Welcome to the attic of my mind. Mind the stairs, click the light on and have a rummage around my thoughts on writing, the art of everything second-hand, the natural world, music . . . just about everything. Probably not much about sport.
Sunday, 3 February 2013
Cushions
Our sofa is undoubtedly a pit of filth, and it will remain thus until at least the old dog shuffles off and the crumb-creating boy is in his own den of nastiness for at least most of the year.
I still cling (unwillingly) to the stylist ideal of tweaking the sofa here and there - to camera as it were, a throw placed over the worst bits, the cushions arranged just so, bit to the left, thanks, and another cushion just there, good - polaroid.
Cushions: womeny things mainly, I think. Scatter cushions, what a horrible phrase: brings back all those flowery sofas of the 80s with hundreds of meaningless matching frilly edged square fabric . . . things.
Actually, any decade come to think of it. Now it's rather more a line of anally-retentive beige/cream/brown cushions standing to attention on something leather and cuboid, with an occasional foray into something made of uncomfortable beads or impossible to clean corkscrewy wool that I can't recall the name of at the moment.
The cushions are very rarely used on our sofa. The boy throws them on the floor, I might stuff one of them into the small of my back when settling to watch a film, the runty dog might make a nest in the velvet brown one if no one's looking.
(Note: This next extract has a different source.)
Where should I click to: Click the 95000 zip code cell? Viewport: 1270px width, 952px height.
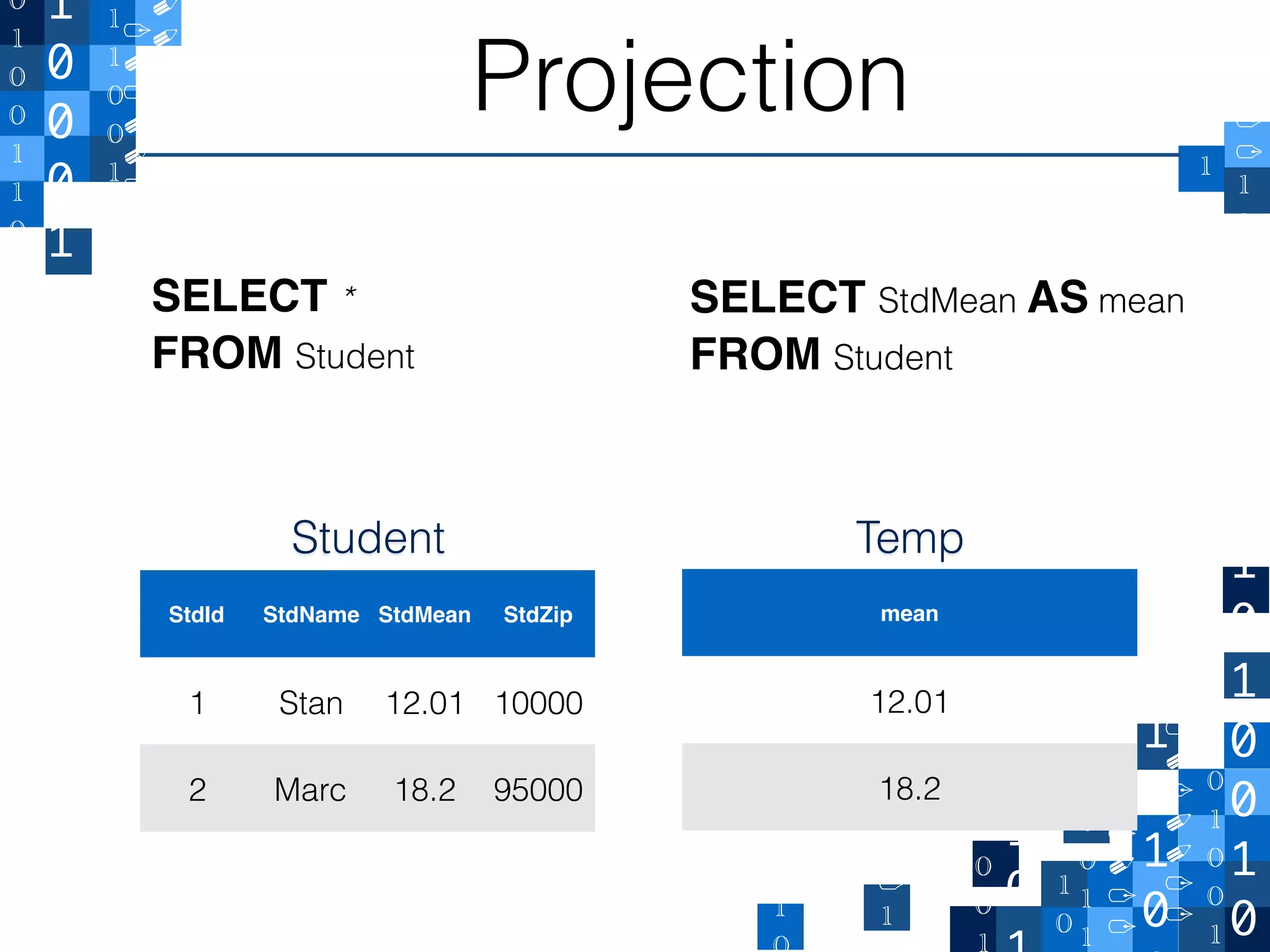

Others include, two favourites from a vide grenier (boot sale) a few years back - absurd 1970's orange, mustard and black, washed almost to threads; two musical instrument patterned ones our cousins sent, two small useless red velvet ones the size of a seven inch record (if anyone can remember those) and yes, the brown one.
I plump them up every day when I sweep up before the day starts. It looks all right for a few minutes until it's covered with discarded coats, books, guitars, electronic projects etc. But I think to live in a house where the cushions stayed firmly where you put them all day might be a bit worrying.
Above, a still from a favourite Monty Python sketch, involving cushions oddly enough.